Müze Evliyagil Kurucusu, Ajans Türk Yönetim Kurulu Başkanı Sarp Evliyagil, Türk sanatının gelişmesi için en başta Türk sanatseverlerin desteklemesinin ve alıcısı olması gerektiğinin altını çizdi. Ankara'da ve İstanbul'da oluşturduğu sanat yapılarını ve müzelere dönüşüm yolculuklarını özetledi. Kendi sanat yönelimini ise 1950'den günümüze modern ve çağdaş sanatı çerçevesinde işler çerçevesi olarak özetledi.

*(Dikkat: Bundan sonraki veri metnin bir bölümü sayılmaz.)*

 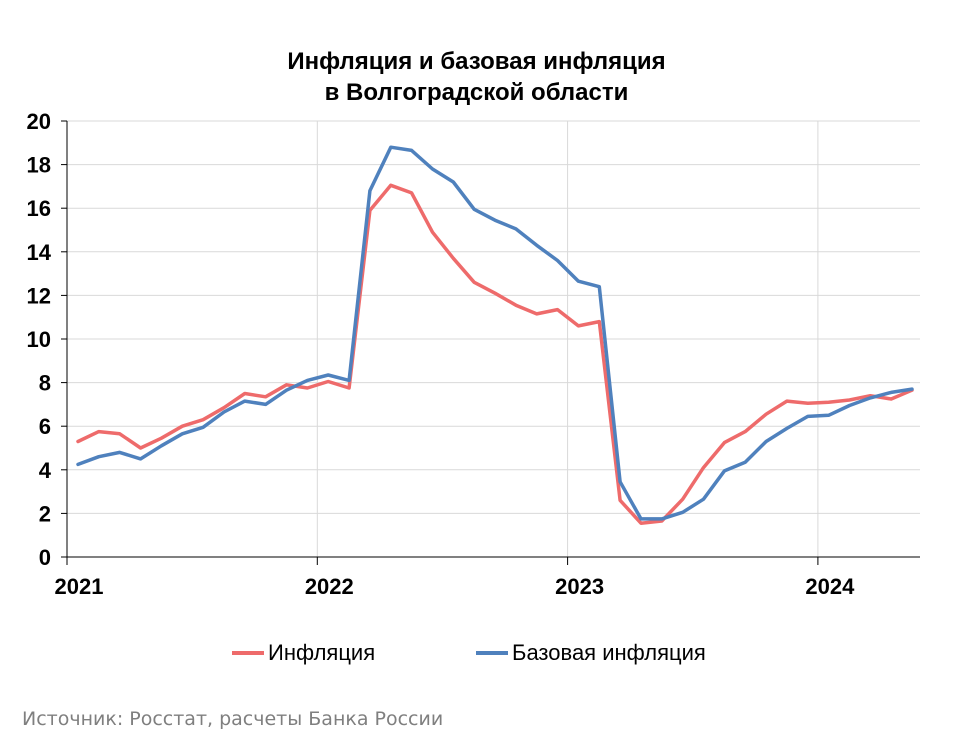 I want to click on legend-label-core: Базовая инфляция, so click(x=609, y=652).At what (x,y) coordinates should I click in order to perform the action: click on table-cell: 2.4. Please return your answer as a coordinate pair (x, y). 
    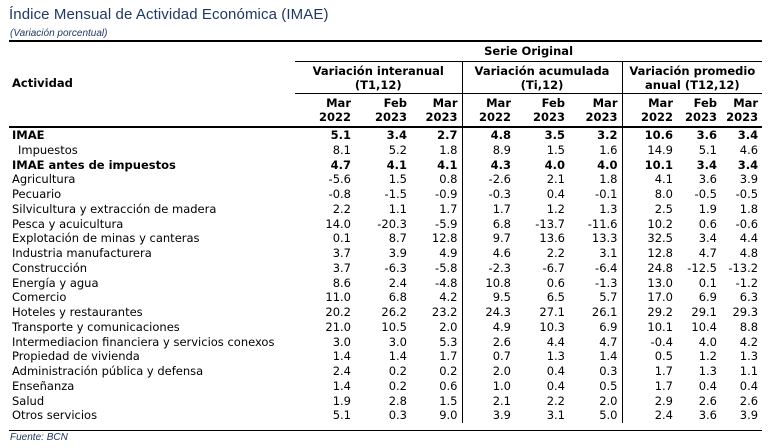
    Looking at the image, I should click on (342, 371).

Sanat Danışmanı Sevil Dolmacı, danışmanlık ve küratörlük desteğinin sanat koleksiyonerliğindeki önemini vurguladı. Tümüyle iç içe çalıştığı genç kuşak profilini, 25-45 yaş arası, yurtdışında eğitim almış, müze gezen, ailesinde sanat ile bilinçli iletişimi olan, sosyal medyayı kullanan, profesyonelliğe inanan, hızlı servis isteyen, trendleri dünya ölçeğinde takip eden sanatseverler olarak tarif etti. Sanata ilginin gittikçe yoğunlaştığını, yeni koleksiyoner profilinin ise daha bilinçli olduğunu, önceki dönemlerde yapılan hataların tekrarlanmadığını ve bilinçli tercihler yapıldığını vurguladı. Konuşmacılar, seçkilerini, koleksiyonlarını hangi alanlarda seçtiklerini ve sebeplerini de anlattı. Sanat dünyasının en can alıcı konuları ele alındı ve sektörün önde gelen isimleri ağırlandı.